Credit Card Chaos

The amount of interest paid on your credit card can vary depending on the way the provider does their sums. Two cards with the (apparently) same interest rate can vary significantly. Read on for more details:

It's easy to compare credit cards. Just choose the best APR (annual percentage rate) and you have the best deal. If you think it's that simple, think again.

In theory, the APR makes it simpler for people to compare the merits of each of the vast numbers of credit deals on offer. Actually the facts are that 9 out of 10 credit card providers work out their charges in a mixture of 12 different and complicated ways. This means that a company offering a lower APR can in fact be charging very much more than an apparently more expensive one. According to the consumer group Which? It's very likely that two people taking out two different cards with identical APR's and using them in the same way could pay different interest rates. Another example shows that whilst an American Express Nectar card with an APR of 12.9% costs a borrower £68 in interest over 12 months, if they used an HSBC card with an APR of 15.9%, they would pay just £58 over the same period.

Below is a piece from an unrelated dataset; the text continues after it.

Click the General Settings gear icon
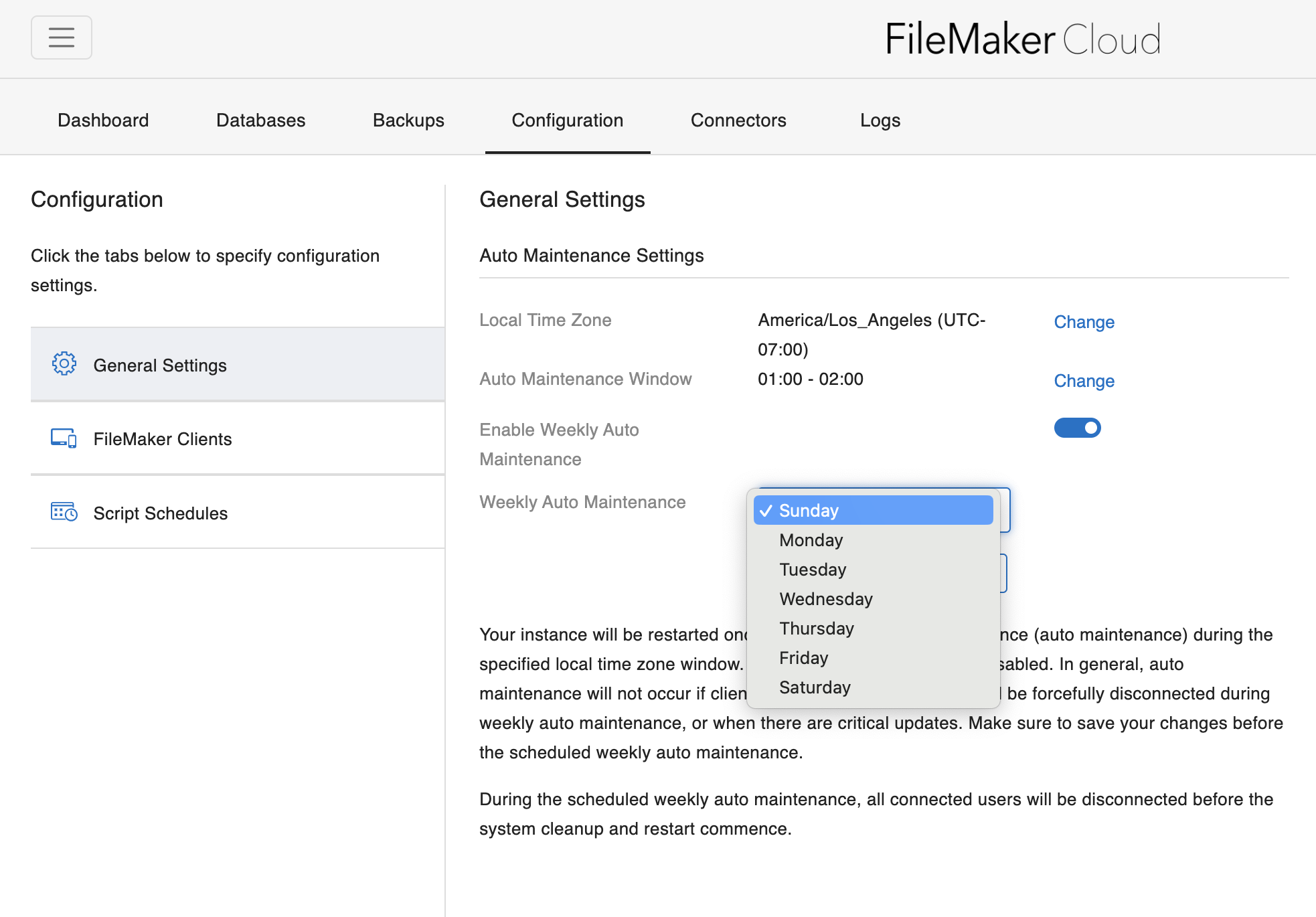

The Office of Fair Trading has been approached by Which? to investigate what they consider is a "rip-off" because of these different methods of getting at the final charge for credit. Consumers are paying no less than £400million in excess charges every year, simply because of the misleading way in which the products are sold.

If you were to spend £500 per month with the following card providers, their interest costs would be:

A Lloyds TSB card with an APR of 11.9% = interest of £71.

An HSBC MasterCard at 15.9% = £58.

Sainsbury's Bank MasterCard, with the same 15.9% = £83.

These differences are accounted for by differing ways of calculating interest - but how can this be allowed?